Within the data that follows, set down exactly the lines from the one containing "Tap blank middle area of the 알림 row" through the one containing "Given: Open the layer blend mode dropdown", both ends included.

* [Extracted records]:

---

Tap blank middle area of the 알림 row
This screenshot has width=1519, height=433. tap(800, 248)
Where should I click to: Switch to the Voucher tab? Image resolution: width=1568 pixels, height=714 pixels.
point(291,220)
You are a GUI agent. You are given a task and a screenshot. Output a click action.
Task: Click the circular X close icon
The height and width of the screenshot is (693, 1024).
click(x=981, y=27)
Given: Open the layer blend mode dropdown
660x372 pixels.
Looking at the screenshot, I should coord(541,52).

---

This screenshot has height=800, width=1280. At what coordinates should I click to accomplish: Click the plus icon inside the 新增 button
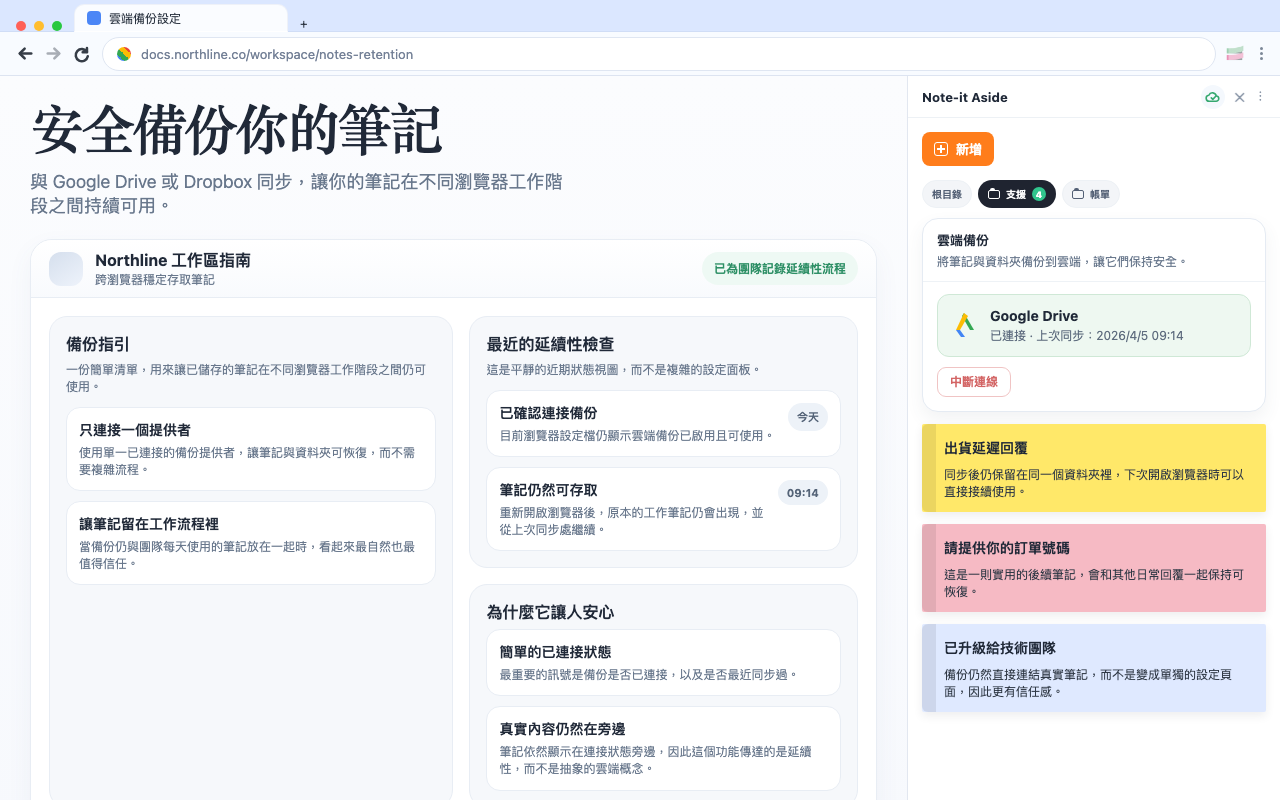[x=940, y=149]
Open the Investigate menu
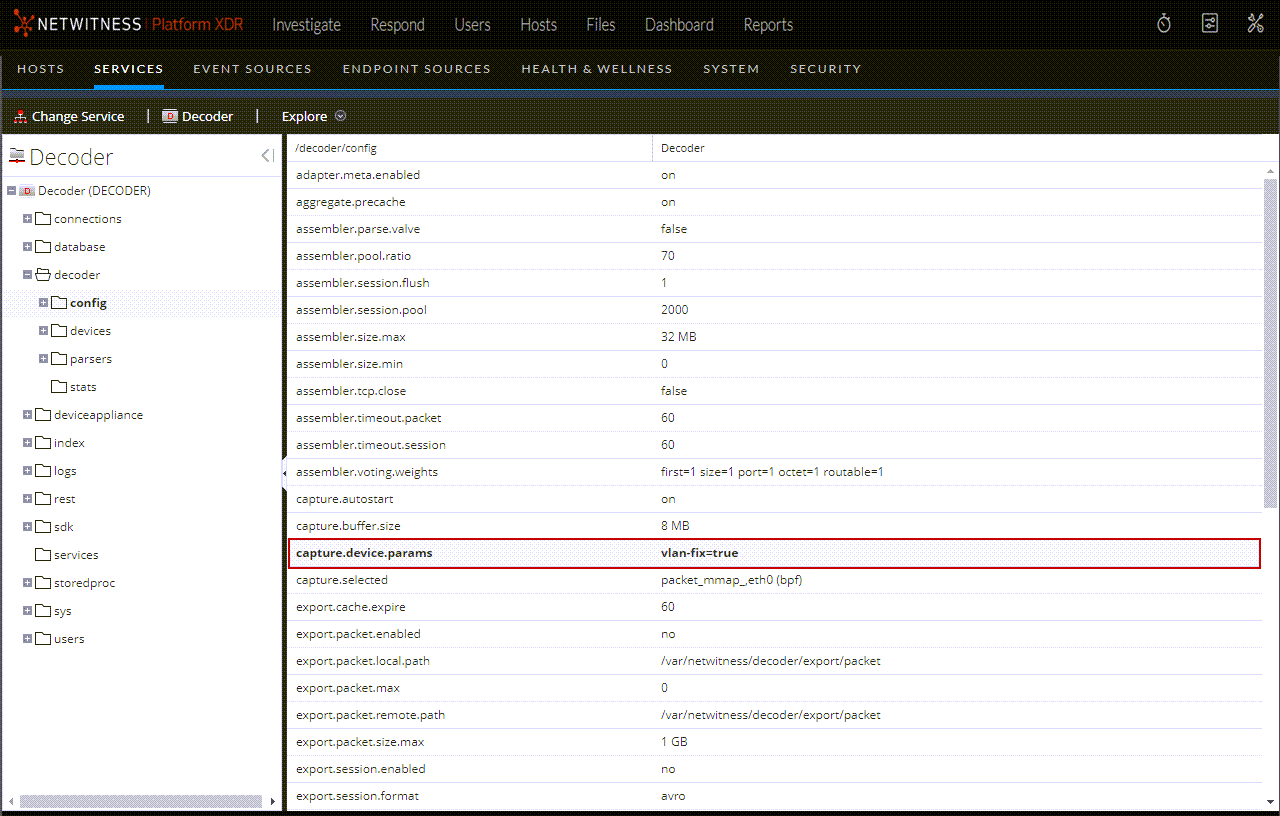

---

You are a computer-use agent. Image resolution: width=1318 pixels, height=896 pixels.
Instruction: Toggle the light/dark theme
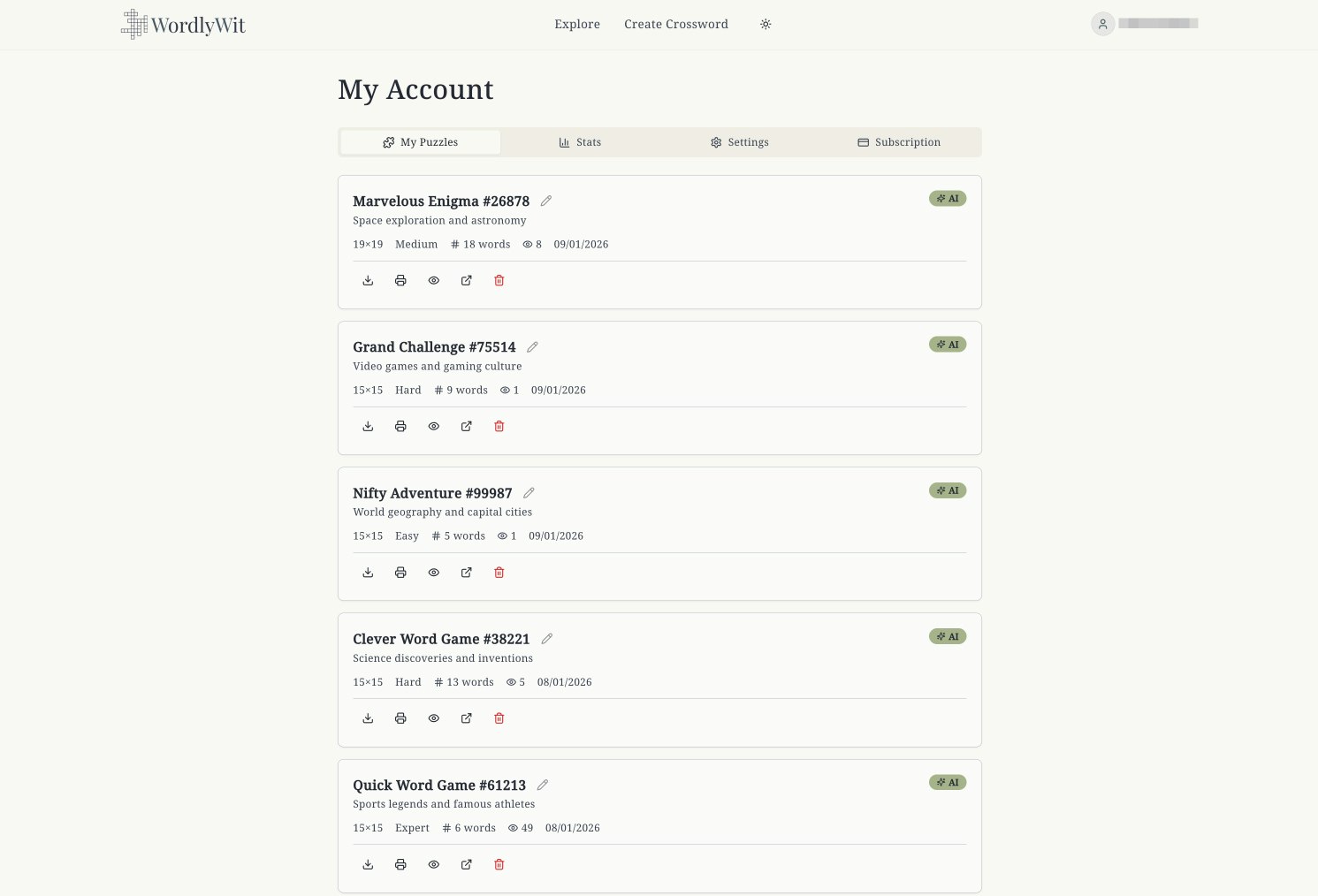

---

* [Answer]:
Tap blank middle area of the 알림 row
This screenshot has width=1519, height=433. tap(800, 248)
Where should I click to: Switch to the Voucher tab? Image resolution: width=1568 pixels, height=714 pixels.
point(291,220)
You are a GUI agent. You are given a task and a screenshot. Output a click action.
Task: Click the circular X close icon
The height and width of the screenshot is (693, 1024).
click(x=981, y=27)
Given: Open the layer blend mode dropdown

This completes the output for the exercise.